Flicks like Alice in Wonderland and the Pirates of the Caribbean franchise have made him one of the world‘s most in-demand movie stars.
Yet in 1990 Depp was still best known as a TV teen idol via his role as a youthful undercover cop fighting crime in schools in 21 Jump Street.
Enter John Waters, the Baltimore based filmmaker best known for homemade hits like Female Trouble, Desperate Living and the infamous Pink Flamingos.
The midnight movie mogul had recently made a modestly successful bid for mainstream acceptance with the PG-rated Hairspray.
He was looking for someone to star in his follow-up film. Depp was trying to escape his status as a pop cultural pin up boy.
The 1990 movie Cry-Baby seemed to suit both of their purposes.
It‘s Romeo and Juliet on a Motorcycle!
Cry-Baby is set in Baltimore in 1954.
Depp is Wade “Cry-Baby“ Walker, a drip dry James Dean type who leads a gang of juvenile delinquents called the Drapes.
Depp‘s character has earned his distinctive nickname via his ability to shed a single tear.
“I‘m so tired of being good,“ sighs society deb Allison Vernon-Williams (Amy Locane) as she gazes wistfully at Walker and the stage is set for a rumble between the Drapes and a clean cut gang of upscale kids who call themselves the Squares.
Allison ditches suburbanite boyfriend Baldwin (Stephen Mailer) and hops on Walker‘s Harley and all heck breaks loose.
Depp Does The Elvis
Depp‘s character ends up in reform school.
The setting affords Waters the opportunity to stage some nifty song and dance routines right out of Jailhouse Rock.

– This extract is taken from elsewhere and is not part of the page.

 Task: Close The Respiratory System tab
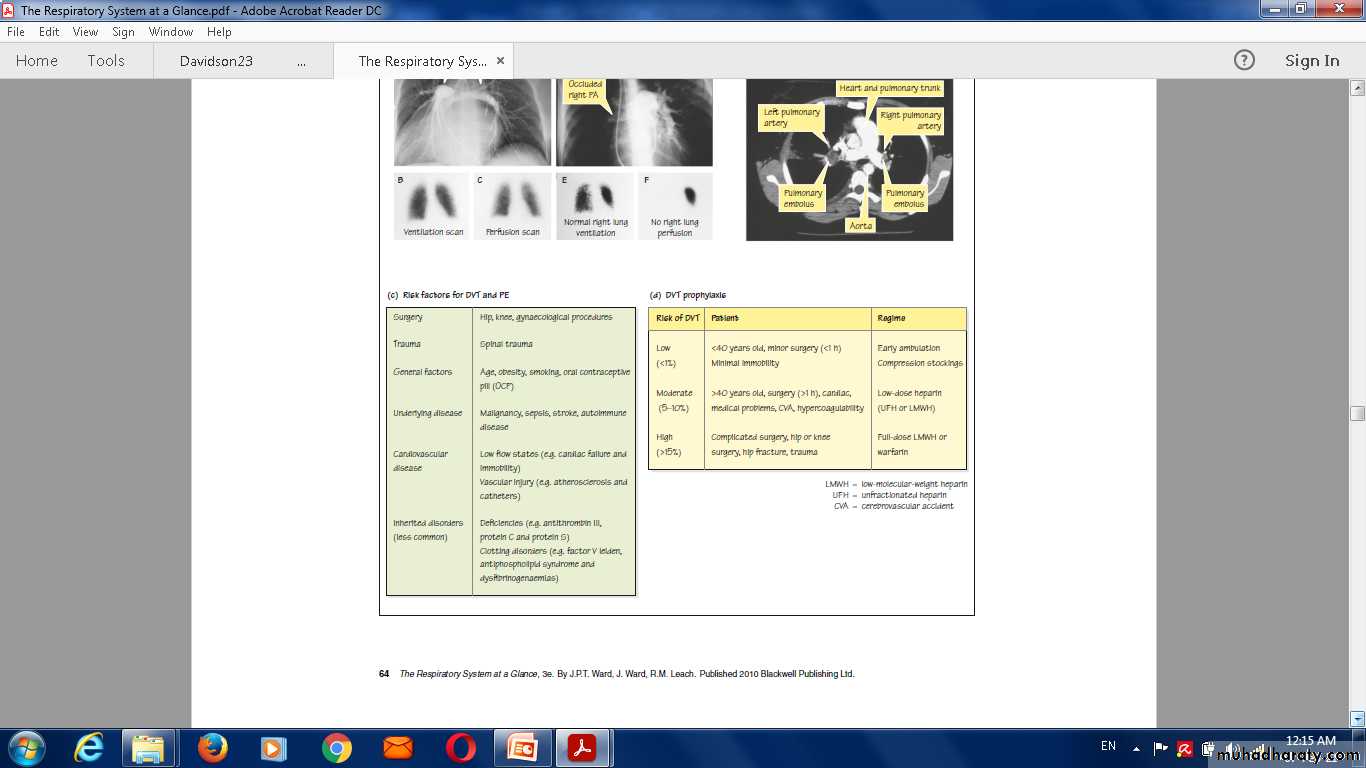point(500,61)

In fact, the whole movie appears to be a skewed homage to 1950s junk culture.
Picture an Elvis drive-in movie directed by Andy Warhol and you get some idea of the flavour of the film.
Disparate Casting
The diverse cast includes veteran rocker Iggy Pop, former porn princess Traci Lords, onetime Warhol film star Joe Dallesandro, faded Sixties teen dream Troy Donahue and kidnapped heiress turned bank robber Patty Hearst.
It‘s hard to imagine this disparate group of people at a backyard barbeque let alone a film set but then oddball casting is one of the signatures of Waters films of this period.
It‘s a Wrap
The Baltimore based filmmaker has not lost of all his celebrated bad taste here - he has simply, um, watered it down to fit into a PG-13 rating.
Fans of campy nostalgia should enjoy this blast into the past.
However, the film is notable mainly for a chance to see the future box office champ in one of his first starring roles (and his one and only collaboration with the notorious Waters.)